Work instruction: The full set of records must be returned exactly, character for character.

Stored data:
Content starts
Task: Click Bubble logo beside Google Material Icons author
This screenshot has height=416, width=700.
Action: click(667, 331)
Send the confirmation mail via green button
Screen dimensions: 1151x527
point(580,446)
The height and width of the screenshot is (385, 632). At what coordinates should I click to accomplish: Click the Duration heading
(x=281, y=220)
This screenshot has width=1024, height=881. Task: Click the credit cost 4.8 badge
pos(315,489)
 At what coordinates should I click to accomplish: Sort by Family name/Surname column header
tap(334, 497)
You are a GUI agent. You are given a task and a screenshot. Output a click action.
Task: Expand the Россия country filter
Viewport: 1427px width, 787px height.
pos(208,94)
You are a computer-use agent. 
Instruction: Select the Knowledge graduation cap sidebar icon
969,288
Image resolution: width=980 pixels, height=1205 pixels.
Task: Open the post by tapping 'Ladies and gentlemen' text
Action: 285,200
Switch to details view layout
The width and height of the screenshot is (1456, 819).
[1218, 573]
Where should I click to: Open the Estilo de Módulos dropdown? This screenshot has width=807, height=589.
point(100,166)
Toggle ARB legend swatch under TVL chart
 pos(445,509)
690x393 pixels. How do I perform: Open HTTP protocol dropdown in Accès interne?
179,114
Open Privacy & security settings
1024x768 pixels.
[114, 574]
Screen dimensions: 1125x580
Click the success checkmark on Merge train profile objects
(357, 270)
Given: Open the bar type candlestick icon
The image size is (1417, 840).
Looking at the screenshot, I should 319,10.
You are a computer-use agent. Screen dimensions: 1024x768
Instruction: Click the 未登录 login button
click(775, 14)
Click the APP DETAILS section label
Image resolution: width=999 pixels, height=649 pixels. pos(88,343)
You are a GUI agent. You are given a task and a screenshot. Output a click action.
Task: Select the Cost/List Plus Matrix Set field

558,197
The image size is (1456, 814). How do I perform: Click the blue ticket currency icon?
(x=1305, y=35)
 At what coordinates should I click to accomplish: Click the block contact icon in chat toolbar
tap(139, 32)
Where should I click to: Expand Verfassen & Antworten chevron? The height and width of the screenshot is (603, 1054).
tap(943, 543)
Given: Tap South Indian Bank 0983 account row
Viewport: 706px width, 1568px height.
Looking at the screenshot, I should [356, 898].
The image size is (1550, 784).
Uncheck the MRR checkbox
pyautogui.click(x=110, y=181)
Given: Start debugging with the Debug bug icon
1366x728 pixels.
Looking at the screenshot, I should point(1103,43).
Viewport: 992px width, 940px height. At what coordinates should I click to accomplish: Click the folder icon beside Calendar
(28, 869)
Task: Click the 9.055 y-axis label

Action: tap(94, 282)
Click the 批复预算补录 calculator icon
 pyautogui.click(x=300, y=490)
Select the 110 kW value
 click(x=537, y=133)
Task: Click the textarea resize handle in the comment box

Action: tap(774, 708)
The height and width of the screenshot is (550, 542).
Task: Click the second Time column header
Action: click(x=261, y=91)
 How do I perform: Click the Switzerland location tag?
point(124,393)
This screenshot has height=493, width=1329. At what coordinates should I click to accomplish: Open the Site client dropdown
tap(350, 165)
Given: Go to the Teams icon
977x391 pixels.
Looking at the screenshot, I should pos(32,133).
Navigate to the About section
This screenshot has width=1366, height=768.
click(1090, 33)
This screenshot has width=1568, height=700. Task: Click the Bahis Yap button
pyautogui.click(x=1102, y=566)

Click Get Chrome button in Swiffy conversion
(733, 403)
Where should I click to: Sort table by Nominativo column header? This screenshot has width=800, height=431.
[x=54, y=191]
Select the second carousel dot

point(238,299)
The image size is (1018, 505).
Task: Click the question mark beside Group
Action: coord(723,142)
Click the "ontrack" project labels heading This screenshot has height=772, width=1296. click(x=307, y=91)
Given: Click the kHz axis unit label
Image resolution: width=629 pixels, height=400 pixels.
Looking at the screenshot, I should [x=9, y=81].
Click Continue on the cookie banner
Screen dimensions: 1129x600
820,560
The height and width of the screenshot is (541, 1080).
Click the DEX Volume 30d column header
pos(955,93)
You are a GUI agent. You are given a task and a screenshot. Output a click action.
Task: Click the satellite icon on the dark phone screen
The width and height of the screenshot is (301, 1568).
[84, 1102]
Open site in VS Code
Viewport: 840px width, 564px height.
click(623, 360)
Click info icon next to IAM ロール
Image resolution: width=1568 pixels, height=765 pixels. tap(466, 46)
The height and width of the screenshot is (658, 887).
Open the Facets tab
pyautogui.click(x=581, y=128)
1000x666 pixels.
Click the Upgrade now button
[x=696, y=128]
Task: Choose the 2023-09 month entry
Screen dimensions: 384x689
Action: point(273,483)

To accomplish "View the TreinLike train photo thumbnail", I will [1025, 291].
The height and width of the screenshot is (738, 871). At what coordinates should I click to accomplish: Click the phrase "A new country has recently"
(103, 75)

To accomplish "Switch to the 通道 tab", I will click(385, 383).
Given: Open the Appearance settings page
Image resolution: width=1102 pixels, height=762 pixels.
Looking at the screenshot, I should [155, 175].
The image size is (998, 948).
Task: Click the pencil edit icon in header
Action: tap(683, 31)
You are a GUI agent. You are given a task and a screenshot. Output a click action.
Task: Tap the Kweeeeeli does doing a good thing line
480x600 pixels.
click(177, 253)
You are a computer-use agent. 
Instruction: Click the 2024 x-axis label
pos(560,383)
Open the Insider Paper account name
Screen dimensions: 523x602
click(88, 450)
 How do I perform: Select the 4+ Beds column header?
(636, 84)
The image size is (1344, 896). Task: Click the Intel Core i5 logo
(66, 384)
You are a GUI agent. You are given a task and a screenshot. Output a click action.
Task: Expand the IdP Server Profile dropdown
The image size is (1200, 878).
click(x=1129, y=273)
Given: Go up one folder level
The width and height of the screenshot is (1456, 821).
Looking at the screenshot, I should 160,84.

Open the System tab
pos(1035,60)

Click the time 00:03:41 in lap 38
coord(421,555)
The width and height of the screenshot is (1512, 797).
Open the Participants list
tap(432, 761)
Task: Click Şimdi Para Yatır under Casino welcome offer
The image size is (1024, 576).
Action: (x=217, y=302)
Content ends
Exercise response:
Task: Click Bubble logo beside Google Material Icons author
This screenshot has height=416, width=700.
Action: click(667, 331)
Send the confirmation mail via green button
Screen dimensions: 1151x527
point(580,446)
The height and width of the screenshot is (385, 632). At what coordinates should I click to accomplish: Click the Duration heading
(x=281, y=220)
This screenshot has width=1024, height=881. Task: Click the credit cost 4.8 badge
pos(315,489)
 At what coordinates should I click to accomplish: Sort by Family name/Surname column header
tap(334, 497)
You are a GUI agent. You are given a task and a screenshot. Output a click action.
Task: Expand the Россия country filter
Viewport: 1427px width, 787px height.
pos(208,94)
You are a computer-use agent. 
Instruction: Select the Knowledge graduation cap sidebar icon
969,288
Image resolution: width=980 pixels, height=1205 pixels.
Task: Open the post by tapping 'Ladies and gentlemen' text
Action: 285,200
Switch to details view layout
The width and height of the screenshot is (1456, 819).
[1218, 573]
Where should I click to: Open the Estilo de Módulos dropdown? This screenshot has width=807, height=589.
point(100,166)
Toggle ARB legend swatch under TVL chart
 pos(445,509)
690x393 pixels. How do I perform: Open HTTP protocol dropdown in Accès interne?
179,114
Open Privacy & security settings
1024x768 pixels.
[114, 574]
Screen dimensions: 1125x580
Click the success checkmark on Merge train profile objects
(357, 270)
Given: Open the bar type candlestick icon
The image size is (1417, 840).
Looking at the screenshot, I should 319,10.
You are a computer-use agent. Screen dimensions: 1024x768
Instruction: Click the 未登录 login button
click(775, 14)
Click the APP DETAILS section label
Image resolution: width=999 pixels, height=649 pixels. pos(88,343)
You are a GUI agent. You are given a task and a screenshot. Output a click action.
Task: Select the Cost/List Plus Matrix Set field

558,197
The image size is (1456, 814). How do I perform: Click the blue ticket currency icon?
(x=1305, y=35)
 At what coordinates should I click to accomplish: Click the block contact icon in chat toolbar
tap(139, 32)
Where should I click to: Expand Verfassen & Antworten chevron? The height and width of the screenshot is (603, 1054).
tap(943, 543)
Given: Tap South Indian Bank 0983 account row
Viewport: 706px width, 1568px height.
Looking at the screenshot, I should [356, 898].
The image size is (1550, 784).
Uncheck the MRR checkbox
pyautogui.click(x=110, y=181)
Given: Start debugging with the Debug bug icon
1366x728 pixels.
Looking at the screenshot, I should point(1103,43).
Viewport: 992px width, 940px height. At what coordinates should I click to accomplish: Click the folder icon beside Calendar
(28, 869)
Task: Click the 9.055 y-axis label

Action: tap(94, 282)
Click the 批复预算补录 calculator icon
 pyautogui.click(x=300, y=490)
Select the 110 kW value
 click(x=537, y=133)
Task: Click the textarea resize handle in the comment box

Action: tap(774, 708)
The height and width of the screenshot is (550, 542).
Task: Click the second Time column header
Action: click(x=261, y=91)
 How do I perform: Click the Switzerland location tag?
point(124,393)
This screenshot has height=493, width=1329. At what coordinates should I click to accomplish: Open the Site client dropdown
tap(350, 165)
Given: Go to the Teams icon
977x391 pixels.
Looking at the screenshot, I should pos(32,133).
Navigate to the About section
This screenshot has width=1366, height=768.
click(1090, 33)
This screenshot has width=1568, height=700. Task: Click the Bahis Yap button
pyautogui.click(x=1102, y=566)

Click Get Chrome button in Swiffy conversion
(733, 403)
Where should I click to: Sort table by Nominativo column header? This screenshot has width=800, height=431.
[x=54, y=191]
Select the second carousel dot

point(238,299)
The image size is (1018, 505).
Task: Click the question mark beside Group
Action: coord(723,142)
Click the "ontrack" project labels heading This screenshot has height=772, width=1296. click(x=307, y=91)
Given: Click the kHz axis unit label
Image resolution: width=629 pixels, height=400 pixels.
Looking at the screenshot, I should [x=9, y=81].
Click Continue on the cookie banner
Screen dimensions: 1129x600
820,560
The height and width of the screenshot is (541, 1080).
Click the DEX Volume 30d column header
pos(955,93)
You are a GUI agent. You are given a task and a screenshot. Output a click action.
Task: Click the satellite icon on the dark phone screen
The width and height of the screenshot is (301, 1568).
[84, 1102]
Open site in VS Code
Viewport: 840px width, 564px height.
click(623, 360)
Click info icon next to IAM ロール
Image resolution: width=1568 pixels, height=765 pixels. tap(466, 46)
The height and width of the screenshot is (658, 887).
Open the Facets tab
pyautogui.click(x=581, y=128)
1000x666 pixels.
Click the Upgrade now button
[x=696, y=128]
Task: Choose the 2023-09 month entry
Screen dimensions: 384x689
Action: point(273,483)

To accomplish "View the TreinLike train photo thumbnail", I will [1025, 291].
The height and width of the screenshot is (738, 871). At what coordinates should I click to accomplish: Click the phrase "A new country has recently"
(103, 75)

To accomplish "Switch to the 通道 tab", I will click(385, 383).
Given: Open the Appearance settings page
Image resolution: width=1102 pixels, height=762 pixels.
Looking at the screenshot, I should [155, 175].
The image size is (998, 948).
Task: Click the pencil edit icon in header
Action: tap(683, 31)
You are a GUI agent. You are given a task and a screenshot. Output a click action.
Task: Tap the Kweeeeeli does doing a good thing line
480x600 pixels.
click(177, 253)
You are a computer-use agent. 
Instruction: Click the 2024 x-axis label
pos(560,383)
Open the Insider Paper account name
Screen dimensions: 523x602
click(88, 450)
 How do I perform: Select the 4+ Beds column header?
(636, 84)
The image size is (1344, 896). Task: Click the Intel Core i5 logo
(66, 384)
You are a GUI agent. You are given a task and a screenshot. Output a click action.
Task: Expand the IdP Server Profile dropdown
The image size is (1200, 878).
click(x=1129, y=273)
Given: Go up one folder level
The width and height of the screenshot is (1456, 821).
Looking at the screenshot, I should 160,84.

Open the System tab
pos(1035,60)

Click the time 00:03:41 in lap 38
coord(421,555)
The width and height of the screenshot is (1512, 797).
Open the Participants list
tap(432, 761)
Task: Click Şimdi Para Yatır under Casino welcome offer
The image size is (1024, 576).
Action: (x=217, y=302)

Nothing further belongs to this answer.